Waitlisting & Allocation
Eligible patients may be placed on the national transplant waiting list. Organs are allocated based on urgency, compatibility, body size, and proximity. Scoring systems such as Child-Pugh and MELD help assess severity and urgency.
Surgery
The diseased liver is removed and replaced with a donor liver or liver segment. Blood vessels and bile ducts are carefully reconstructed.
Recovery & Long-Term Care
Patients often spend several days in the ICU, then one to two weeks or longer in the hospital. Lifelong immunosuppression, routine follow-up, and emotional support help protect long-term outcomes.
Who May Need It?
Patients with advanced liver damage, complications such as hepatic encephalopathy or hepatorenal syndrome, and poor projected survival without transplant.
The Goal: Long-Term Health
Healthy lifestyle changes, emotional support, and close follow-up care all play a vital role in protecting transplant outcomes over the long term.
Prevention
Liver health is supported by prevention habits that can reduce infection risk, lower metabolic stress, and improve long-term outcomes.
Annual Physicals & Vaccines
Vaccines can prevent many liver infections, and screening conversations should be part of routine care.

◆ **PROVIDED MATERIAL**:
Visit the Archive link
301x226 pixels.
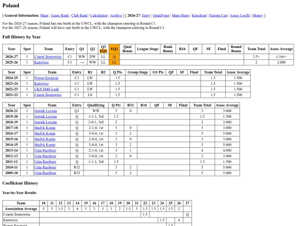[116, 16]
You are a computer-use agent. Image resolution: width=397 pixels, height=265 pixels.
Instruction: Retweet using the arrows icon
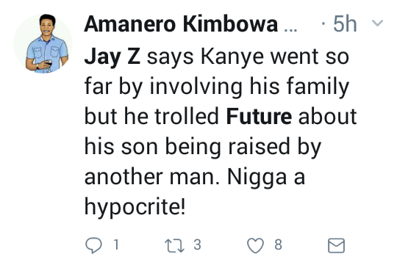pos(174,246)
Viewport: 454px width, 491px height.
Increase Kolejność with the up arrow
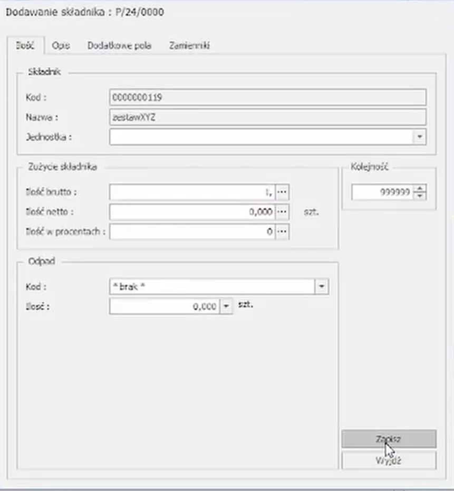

* * *

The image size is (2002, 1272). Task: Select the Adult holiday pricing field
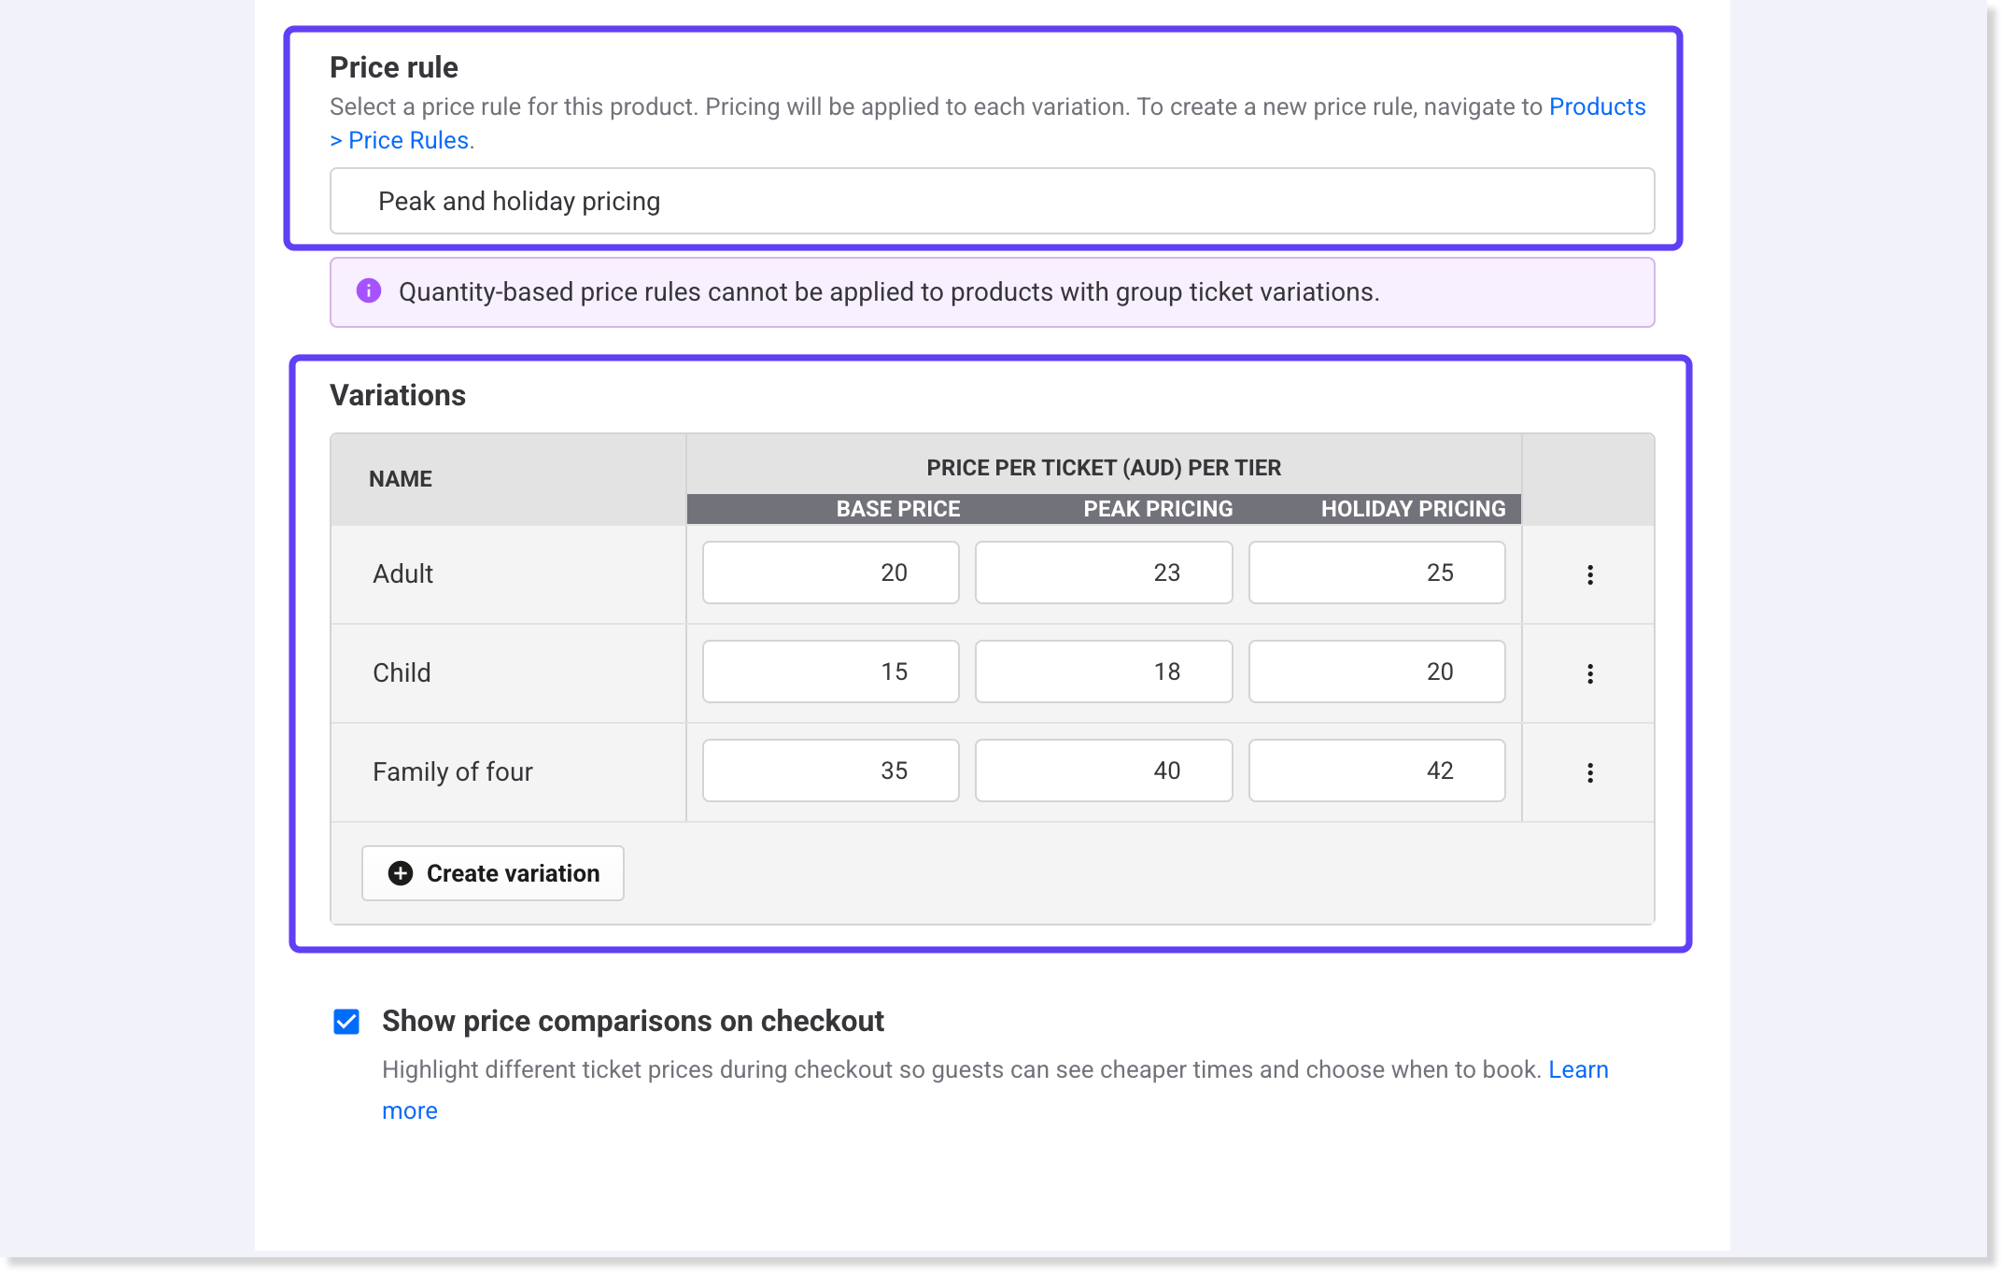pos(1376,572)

◆ **EXERCISE DIRECTIONS**: Reproduce the liver transplant text starting with "Who May Need" and going on through "the long term.", changing "poor projected survival" to "limited projected survival".

◆ **SOLUTION BELOW**:
Who May Need It?
Patients with advanced liver damage, complications such as hepatic encephalopathy or hepatorenal syndrome, and limited projected survival without transplant.
The Goal: Long-Term Health
Healthy lifestyle changes, emotional support, and close follow-up care all play a vital role in protecting transplant outcomes over the long term.